With more people enjoying British beauty spots and coastal attractions this summer, many families will want to enjoy the water during the hot weather - whether this is paddling at the beach or visiting a river or lake, where the water is not as predictable as in a swimming pool.
The All-Party Parliamentary Group for Swimming have predicted that more than one million could leave primary school in the next five years unable to swim the minimum standards required as part of the national curriculum.
Baby and child swim school, Puddle Ducks Oxfordshire teach hundreds of children to swim across the local area. The swim school wanted to share some key reminders about how to keep their children safe whilst enjoying the water this summer.
Beccy Stenson, owner of Puddle Ducks comments: “The World Health Organisation (WHO) reported that Drowning is the third leading cause of unintentional injury death worldwide, accounting for 7% of all injury-related deaths.
“Children who have missed out on swimming lessons, or have not even had the chance to start them, are more at risk from danger in the water. Parents should be extra cautious with their little-ones in the water this year.”
Puddle Ducks’ top tips list is as follows:
One way to be sure your child is safe in the water is to let them know they can’t enter the water without you knowing. Beccy comments: “This might seem simple, but it is important to instil from an early age. Make sure your child asks you before getting in the pool, the sea or any other body of water- if you are always supervising them, then any accidents or emergencies can be prevented or easily spotted.”
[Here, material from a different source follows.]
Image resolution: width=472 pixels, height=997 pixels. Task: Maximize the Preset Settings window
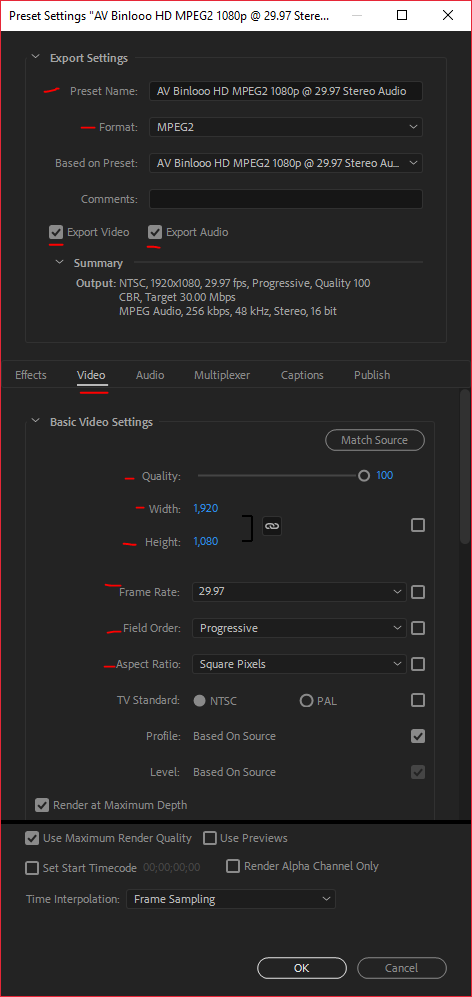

If you’re swimming in the sea, don’t let your child use inflatables such as lilos or rubber dinghies, and make sure they stay in shallow waters. Waves are powerful and can easily knock a child, or even an adult off their feet. Rip currents can also appear without warning and are a danger to even the strongest of swimmers.
Beccy comments: “Be sure you know what the flags mean at the beach, and whether there is a lifeguard within reach or not, and make sure your child learns this too. Swimming where there is a red and yellow flag means the area is safe and there is a lifeguard- you will be the safest here. Never swim when there is a red flag, as it means sea conditions are dangerous.”
Beccy comments: “Simple fun activities that children learn in the pool can be replicated whilst away, including ‘Monkey Walks’, which teach them how to hold onto the side and move along or ‘Blowing Bubbles’ which teaches them how to breath out underwater; continuing to learn whilst having fun in the water will make your little one a better and safer swimmer.”
Beccy comments: “During our annual Pyjama Week, our swimmers learn more about water safety and even experience how it would feel if they were to fall in the water fully clothed. This shows them they can still swim safely and there is no need to panic, which they will remember if they find themselves in an emergency.”
Cold water shock can happen in temperatures lower than 15 degrees, and even when the weather is hot, waters across the UK are usually much lower than this. Beccy comments: “Children should know what to do if they get cold water shock. Always try to float- lie on your back and extend your arms and legs, keep your face and belly up. When they have calmed down, they will be safer and in a better position to get help.”
But most importantly, remember to have fun in the water. Beccy explains: “Although it is important to stay safe in the water and avoid danger, it is a place where children can enjoy themselves whilst learning a key life skill. Enjoying games, races and splashing in the water is as important as staying safe, allowing your child to have a great time whilst making memories!”